- Exercise
Your task is to restate the data word for word.

- Entries shown
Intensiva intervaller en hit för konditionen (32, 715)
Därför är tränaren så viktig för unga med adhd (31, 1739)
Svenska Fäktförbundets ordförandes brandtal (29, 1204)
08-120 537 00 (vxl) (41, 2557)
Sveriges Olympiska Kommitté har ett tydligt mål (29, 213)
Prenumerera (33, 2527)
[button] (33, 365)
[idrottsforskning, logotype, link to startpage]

- Answer to this exercise
Intensiva intervaller en hit för konditionen (32, 715)
Därför är tränaren så viktig för unga med adhd (31, 1739)
Svenska Fäktförbundets ordförandes brandtal (29, 1204)
08-120 537 00 (vxl) (41, 2557)
Sveriges Olympiska Kommitté har ett tydligt mål (29, 213)
Prenumerera (33, 2527)
[button] (33, 365)
[idrottsforskning, logotype, link to startpage]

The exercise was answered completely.